• Work order
Set down, in full, every record in the block.

***** Information shown *****

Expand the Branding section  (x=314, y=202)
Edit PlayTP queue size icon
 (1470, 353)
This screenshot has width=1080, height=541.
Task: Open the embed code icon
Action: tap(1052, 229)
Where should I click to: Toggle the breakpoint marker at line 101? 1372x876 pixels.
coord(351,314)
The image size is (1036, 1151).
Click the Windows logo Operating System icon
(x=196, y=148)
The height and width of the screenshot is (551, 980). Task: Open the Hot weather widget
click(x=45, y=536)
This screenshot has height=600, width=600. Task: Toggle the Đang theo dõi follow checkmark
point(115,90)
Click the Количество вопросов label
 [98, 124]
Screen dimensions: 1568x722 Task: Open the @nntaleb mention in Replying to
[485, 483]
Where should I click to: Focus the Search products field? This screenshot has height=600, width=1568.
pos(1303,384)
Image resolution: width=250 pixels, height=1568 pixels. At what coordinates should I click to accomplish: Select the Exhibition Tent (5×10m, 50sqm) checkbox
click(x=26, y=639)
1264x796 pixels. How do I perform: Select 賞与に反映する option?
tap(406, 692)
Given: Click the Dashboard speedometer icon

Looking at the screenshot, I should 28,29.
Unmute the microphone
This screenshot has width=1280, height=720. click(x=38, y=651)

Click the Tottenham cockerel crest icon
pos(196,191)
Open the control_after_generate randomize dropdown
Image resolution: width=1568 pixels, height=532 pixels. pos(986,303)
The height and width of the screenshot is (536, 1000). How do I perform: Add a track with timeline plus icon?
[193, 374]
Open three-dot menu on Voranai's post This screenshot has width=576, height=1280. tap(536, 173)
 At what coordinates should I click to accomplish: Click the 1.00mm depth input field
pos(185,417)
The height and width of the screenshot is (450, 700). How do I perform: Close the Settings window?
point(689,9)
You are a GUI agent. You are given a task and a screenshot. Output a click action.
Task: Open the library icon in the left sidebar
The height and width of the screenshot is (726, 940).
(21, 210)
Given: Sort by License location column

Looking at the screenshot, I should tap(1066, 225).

*****

• Result of the exercise
Expand the Branding section  (x=314, y=202)
Edit PlayTP queue size icon
 (1470, 353)
This screenshot has width=1080, height=541.
Task: Open the embed code icon
Action: tap(1052, 229)
Where should I click to: Toggle the breakpoint marker at line 101? 1372x876 pixels.
coord(351,314)
The image size is (1036, 1151).
Click the Windows logo Operating System icon
(x=196, y=148)
The height and width of the screenshot is (551, 980). Task: Open the Hot weather widget
click(x=45, y=536)
This screenshot has height=600, width=600. Task: Toggle the Đang theo dõi follow checkmark
point(115,90)
Click the Количество вопросов label
 [98, 124]
Screen dimensions: 1568x722 Task: Open the @nntaleb mention in Replying to
[485, 483]
Where should I click to: Focus the Search products field? This screenshot has height=600, width=1568.
pos(1303,384)
Image resolution: width=250 pixels, height=1568 pixels. At what coordinates should I click to accomplish: Select the Exhibition Tent (5×10m, 50sqm) checkbox
click(x=26, y=639)
1264x796 pixels. How do I perform: Select 賞与に反映する option?
tap(406, 692)
Given: Click the Dashboard speedometer icon

Looking at the screenshot, I should 28,29.
Unmute the microphone
This screenshot has width=1280, height=720. click(x=38, y=651)

Click the Tottenham cockerel crest icon
pos(196,191)
Open the control_after_generate randomize dropdown
Image resolution: width=1568 pixels, height=532 pixels. pos(986,303)
The height and width of the screenshot is (536, 1000). How do I perform: Add a track with timeline plus icon?
[193, 374]
Open three-dot menu on Voranai's post This screenshot has width=576, height=1280. tap(536, 173)
 At what coordinates should I click to accomplish: Click the 1.00mm depth input field
pos(185,417)
The height and width of the screenshot is (450, 700). How do I perform: Close the Settings window?
point(689,9)
You are a GUI agent. You are given a task and a screenshot. Output a click action.
Task: Open the library icon in the left sidebar
The height and width of the screenshot is (726, 940).
(21, 210)
Given: Sort by License location column

Looking at the screenshot, I should tap(1066, 225).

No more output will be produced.